» Work instructions:
Filter the entries down to the lines holding "Taijiquan", then copy those lines.

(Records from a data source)
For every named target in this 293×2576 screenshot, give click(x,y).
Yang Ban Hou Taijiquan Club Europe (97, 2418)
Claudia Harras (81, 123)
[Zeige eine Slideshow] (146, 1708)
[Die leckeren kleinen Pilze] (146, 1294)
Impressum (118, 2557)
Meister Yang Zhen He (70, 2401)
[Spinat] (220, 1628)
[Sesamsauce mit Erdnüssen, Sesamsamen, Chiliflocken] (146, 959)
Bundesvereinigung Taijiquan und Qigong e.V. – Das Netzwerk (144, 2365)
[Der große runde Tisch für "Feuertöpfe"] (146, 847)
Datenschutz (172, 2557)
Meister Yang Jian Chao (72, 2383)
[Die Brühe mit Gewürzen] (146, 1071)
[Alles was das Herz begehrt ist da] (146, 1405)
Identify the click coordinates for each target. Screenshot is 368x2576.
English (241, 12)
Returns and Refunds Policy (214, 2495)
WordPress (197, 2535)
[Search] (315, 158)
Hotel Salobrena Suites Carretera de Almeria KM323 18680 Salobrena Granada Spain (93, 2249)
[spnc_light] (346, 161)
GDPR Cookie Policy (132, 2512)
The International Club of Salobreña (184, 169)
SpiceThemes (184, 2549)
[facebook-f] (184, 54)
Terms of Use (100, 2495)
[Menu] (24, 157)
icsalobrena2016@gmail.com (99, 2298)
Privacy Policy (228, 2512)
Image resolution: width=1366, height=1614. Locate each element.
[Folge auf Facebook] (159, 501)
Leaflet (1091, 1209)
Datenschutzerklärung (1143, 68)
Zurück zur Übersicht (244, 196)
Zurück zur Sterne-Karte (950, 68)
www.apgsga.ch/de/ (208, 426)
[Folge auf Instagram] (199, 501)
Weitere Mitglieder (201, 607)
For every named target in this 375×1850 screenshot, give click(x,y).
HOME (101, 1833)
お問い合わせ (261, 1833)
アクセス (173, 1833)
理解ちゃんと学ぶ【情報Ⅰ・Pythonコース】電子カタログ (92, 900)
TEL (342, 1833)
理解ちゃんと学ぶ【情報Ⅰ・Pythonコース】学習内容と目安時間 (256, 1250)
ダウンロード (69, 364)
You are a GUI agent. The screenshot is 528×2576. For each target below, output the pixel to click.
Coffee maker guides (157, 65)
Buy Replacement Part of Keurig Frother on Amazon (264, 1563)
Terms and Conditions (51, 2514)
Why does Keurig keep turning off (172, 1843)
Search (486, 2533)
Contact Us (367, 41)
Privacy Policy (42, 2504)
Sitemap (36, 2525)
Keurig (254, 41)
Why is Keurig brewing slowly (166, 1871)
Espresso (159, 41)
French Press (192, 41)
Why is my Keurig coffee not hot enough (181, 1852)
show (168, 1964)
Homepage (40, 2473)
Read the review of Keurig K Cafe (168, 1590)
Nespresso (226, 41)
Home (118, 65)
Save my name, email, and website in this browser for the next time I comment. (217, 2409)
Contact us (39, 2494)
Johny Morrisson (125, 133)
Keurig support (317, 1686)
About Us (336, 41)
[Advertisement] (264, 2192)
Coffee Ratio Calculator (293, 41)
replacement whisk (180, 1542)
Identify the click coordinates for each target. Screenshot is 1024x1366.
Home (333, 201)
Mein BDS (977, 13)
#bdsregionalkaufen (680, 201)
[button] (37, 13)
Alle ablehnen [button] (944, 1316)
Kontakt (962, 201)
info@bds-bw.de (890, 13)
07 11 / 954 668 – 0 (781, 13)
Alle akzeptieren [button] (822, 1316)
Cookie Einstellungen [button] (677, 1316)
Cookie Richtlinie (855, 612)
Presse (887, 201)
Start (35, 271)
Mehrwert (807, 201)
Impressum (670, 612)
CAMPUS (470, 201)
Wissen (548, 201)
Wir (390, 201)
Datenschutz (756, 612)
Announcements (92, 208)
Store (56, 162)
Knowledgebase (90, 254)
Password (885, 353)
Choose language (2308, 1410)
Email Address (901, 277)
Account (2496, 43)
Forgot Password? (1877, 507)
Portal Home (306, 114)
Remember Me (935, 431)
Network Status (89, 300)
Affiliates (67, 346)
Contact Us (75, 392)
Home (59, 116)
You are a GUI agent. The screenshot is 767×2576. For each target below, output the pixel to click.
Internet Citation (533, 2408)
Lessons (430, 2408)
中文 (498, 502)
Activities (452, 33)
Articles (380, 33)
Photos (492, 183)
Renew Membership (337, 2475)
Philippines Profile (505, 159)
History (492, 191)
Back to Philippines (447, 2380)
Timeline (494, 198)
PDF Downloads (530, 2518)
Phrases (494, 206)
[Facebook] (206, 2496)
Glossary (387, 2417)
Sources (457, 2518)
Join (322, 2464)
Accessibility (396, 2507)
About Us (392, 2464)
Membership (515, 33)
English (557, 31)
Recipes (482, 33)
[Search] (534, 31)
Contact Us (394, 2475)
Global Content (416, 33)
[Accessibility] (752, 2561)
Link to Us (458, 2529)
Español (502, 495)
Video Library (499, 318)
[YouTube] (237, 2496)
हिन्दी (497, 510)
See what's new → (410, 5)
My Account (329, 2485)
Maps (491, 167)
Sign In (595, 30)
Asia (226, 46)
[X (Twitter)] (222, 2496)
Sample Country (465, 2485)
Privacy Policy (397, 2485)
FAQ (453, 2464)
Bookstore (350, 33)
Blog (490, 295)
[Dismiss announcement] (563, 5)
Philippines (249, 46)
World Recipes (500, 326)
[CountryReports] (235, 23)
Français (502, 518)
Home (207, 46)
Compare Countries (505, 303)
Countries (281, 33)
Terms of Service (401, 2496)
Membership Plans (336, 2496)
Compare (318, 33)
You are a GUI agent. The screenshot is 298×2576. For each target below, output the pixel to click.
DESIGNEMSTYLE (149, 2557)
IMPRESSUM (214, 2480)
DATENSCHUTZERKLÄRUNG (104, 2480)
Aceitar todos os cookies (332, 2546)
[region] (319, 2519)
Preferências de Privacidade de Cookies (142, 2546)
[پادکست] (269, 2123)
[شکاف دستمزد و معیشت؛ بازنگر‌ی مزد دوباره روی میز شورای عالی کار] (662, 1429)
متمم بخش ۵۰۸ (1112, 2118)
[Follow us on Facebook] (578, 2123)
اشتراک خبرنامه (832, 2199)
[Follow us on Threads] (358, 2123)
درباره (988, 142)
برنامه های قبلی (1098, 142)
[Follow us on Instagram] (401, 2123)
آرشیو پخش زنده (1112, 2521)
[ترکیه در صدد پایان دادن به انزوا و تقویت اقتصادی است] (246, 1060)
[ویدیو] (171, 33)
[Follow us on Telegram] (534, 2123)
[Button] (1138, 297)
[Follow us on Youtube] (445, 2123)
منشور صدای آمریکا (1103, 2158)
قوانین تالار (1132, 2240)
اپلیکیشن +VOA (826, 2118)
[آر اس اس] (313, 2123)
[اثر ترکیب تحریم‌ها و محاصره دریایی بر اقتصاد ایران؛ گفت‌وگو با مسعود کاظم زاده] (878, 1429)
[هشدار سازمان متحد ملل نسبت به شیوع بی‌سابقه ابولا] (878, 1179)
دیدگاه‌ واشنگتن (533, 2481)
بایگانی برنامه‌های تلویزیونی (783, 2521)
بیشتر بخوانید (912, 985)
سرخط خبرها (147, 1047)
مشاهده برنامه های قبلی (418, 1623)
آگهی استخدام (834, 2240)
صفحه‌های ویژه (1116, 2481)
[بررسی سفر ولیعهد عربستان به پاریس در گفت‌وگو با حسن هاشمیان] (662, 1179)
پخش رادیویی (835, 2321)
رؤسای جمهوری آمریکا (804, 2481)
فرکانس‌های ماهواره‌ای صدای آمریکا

» Your response:
Yang Ban Hou Taijiquan Club Europe (97, 2418)
Bundesvereinigung Taijiquan und Qigong e.V. – Das Netzwerk (144, 2365)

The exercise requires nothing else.